Hal tersebut menjelaskan mengapa situasi-situasi yang sebelumnya menyebabkan rasa sakit atau rasa takut dapat menyebabkan reaksi sentakan kaki yang keras dan refleks.
Sekilas melihat benda melingkar yang tampak seperti seekor ular, kemungkinan besar anda akan bereaksi secara refleks.
Sekalipun jika diselidiki lebih seksama, benda itu ternyata hanya seutas tali rami yang tidak berbahaya. Tapi proses yang sama bisa saja terjadi, contohnya ketika anda 'belajar'
merasa takut pada soal-soal matematika.

Itulah sebabnya mengapa begitu penting bahwa anda sebagai pembelajar, belajar bagaimana mengendalikan dan menguasai keadaan pikiran, dan bagaimana mengajar anak-anak anda tentang bagaimana mengetahui, mengenal, dan mengendalikan emosi harus menjadi bagian dari pembelajaran di rumah masing- masing.
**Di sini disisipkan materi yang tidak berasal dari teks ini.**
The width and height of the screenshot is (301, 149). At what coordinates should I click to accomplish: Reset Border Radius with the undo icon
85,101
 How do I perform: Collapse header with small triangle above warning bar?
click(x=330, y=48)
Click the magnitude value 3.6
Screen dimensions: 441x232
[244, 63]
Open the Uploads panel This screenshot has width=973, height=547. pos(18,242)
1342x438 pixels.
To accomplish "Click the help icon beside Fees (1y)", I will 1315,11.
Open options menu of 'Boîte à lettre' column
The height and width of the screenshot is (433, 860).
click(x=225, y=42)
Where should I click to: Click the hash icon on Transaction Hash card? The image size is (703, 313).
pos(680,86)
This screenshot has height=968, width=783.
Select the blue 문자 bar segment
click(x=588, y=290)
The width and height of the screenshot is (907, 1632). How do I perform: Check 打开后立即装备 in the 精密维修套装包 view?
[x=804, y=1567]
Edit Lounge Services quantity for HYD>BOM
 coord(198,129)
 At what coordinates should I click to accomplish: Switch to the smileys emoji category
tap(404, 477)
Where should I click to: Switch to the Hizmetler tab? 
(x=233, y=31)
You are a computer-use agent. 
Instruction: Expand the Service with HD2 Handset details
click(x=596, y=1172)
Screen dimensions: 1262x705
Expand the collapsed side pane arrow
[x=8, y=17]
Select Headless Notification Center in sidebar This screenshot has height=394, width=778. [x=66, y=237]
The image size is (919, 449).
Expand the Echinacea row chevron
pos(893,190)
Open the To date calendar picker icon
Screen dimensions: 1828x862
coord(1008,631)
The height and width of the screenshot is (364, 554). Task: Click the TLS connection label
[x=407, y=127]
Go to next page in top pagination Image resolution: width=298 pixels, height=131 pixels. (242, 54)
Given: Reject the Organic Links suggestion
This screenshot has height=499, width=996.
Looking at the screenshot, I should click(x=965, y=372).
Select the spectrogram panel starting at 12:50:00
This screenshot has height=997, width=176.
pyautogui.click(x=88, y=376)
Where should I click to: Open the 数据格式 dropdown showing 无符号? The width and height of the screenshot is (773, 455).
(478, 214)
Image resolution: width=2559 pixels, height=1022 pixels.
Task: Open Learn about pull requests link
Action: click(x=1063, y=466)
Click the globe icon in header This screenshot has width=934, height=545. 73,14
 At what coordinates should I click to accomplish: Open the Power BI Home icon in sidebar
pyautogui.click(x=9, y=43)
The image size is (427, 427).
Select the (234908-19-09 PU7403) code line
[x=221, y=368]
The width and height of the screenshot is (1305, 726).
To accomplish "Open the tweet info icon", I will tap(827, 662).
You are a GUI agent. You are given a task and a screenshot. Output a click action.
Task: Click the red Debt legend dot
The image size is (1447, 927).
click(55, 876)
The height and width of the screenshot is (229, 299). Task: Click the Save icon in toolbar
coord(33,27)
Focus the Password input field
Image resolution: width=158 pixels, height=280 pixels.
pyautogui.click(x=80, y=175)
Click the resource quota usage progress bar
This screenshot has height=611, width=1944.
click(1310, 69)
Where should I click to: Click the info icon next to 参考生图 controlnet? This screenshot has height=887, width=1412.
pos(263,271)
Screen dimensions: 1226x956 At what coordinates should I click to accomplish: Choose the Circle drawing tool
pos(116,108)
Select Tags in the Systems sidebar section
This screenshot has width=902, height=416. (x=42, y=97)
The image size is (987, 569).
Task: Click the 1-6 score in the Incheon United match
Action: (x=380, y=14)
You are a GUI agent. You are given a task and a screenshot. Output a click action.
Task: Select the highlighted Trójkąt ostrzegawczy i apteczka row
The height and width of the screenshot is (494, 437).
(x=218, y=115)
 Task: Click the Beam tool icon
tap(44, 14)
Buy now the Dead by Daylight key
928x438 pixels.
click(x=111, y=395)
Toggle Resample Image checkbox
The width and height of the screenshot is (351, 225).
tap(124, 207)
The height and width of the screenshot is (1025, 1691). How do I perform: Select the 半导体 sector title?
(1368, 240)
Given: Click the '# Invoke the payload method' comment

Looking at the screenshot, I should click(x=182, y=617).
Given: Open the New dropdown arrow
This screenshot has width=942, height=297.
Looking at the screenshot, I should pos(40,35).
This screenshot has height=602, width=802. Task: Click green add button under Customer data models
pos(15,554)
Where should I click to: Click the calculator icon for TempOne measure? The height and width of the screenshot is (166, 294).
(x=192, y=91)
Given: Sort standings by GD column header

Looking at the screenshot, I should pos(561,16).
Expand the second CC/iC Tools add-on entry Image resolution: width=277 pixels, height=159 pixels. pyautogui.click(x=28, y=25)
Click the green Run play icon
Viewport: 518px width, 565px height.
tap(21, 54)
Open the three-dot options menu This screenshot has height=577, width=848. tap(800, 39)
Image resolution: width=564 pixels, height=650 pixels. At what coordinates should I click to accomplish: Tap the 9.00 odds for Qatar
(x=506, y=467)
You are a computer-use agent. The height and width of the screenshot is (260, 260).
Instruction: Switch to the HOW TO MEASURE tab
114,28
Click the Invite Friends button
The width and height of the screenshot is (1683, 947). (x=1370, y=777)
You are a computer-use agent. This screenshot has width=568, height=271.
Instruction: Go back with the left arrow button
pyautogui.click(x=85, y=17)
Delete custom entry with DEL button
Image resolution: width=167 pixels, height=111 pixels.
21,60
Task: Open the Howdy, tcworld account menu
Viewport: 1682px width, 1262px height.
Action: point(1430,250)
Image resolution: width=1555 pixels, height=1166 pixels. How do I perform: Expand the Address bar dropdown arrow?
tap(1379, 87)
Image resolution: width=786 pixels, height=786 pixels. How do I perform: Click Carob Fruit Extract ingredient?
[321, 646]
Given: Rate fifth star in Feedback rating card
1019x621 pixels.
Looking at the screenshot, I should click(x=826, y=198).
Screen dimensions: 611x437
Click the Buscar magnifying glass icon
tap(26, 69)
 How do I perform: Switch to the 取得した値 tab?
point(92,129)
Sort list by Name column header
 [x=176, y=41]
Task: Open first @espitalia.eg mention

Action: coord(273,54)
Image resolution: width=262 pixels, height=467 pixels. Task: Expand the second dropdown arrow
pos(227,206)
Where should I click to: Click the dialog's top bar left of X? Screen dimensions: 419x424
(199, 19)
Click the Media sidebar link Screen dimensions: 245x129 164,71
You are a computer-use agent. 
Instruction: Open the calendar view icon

Otak kita sangat bagus dalam mengenali dan bereaksi cepat terhadap bahaya yang datangnya tiba-tiba. Tapi otak kita tidak cukup baik untuk mengenali bahaya yang disebabkan oleh perubahan bertahap. Otak tidak punya sentuhan kesegeraan dan karenanya tidak memicu reaksi yang kuat.

Karena itulah mengapa kita sulit memotivasi diri untuk mengatasi ancaman-ancaman yang berjalan lambat seperti sumber daya yang merosot, pencemaran, kekumuhan perkotaan, kelebihan penduduk, bahkan kehilangan pekerjaan skala besar. Masalah- masalah tersebut terlalu lambat untuk dapat diidentifikasi dan dicatat sebagai ancaman bagi kehidupan.

Anda dan kita semua harus menemukan cara untuk menjadikan masalah itu urgen jika kita hendak memotivasi cukup banyak orang untuk mengambil tindakan kolektif dalam rangka memecahkannya. Kita harus menjadikan masalah tersebut 'bagian dari kehidupan' anak-anak kita karena generasi merekalah yang akan hidup dan merasakan akibat-akibatnya.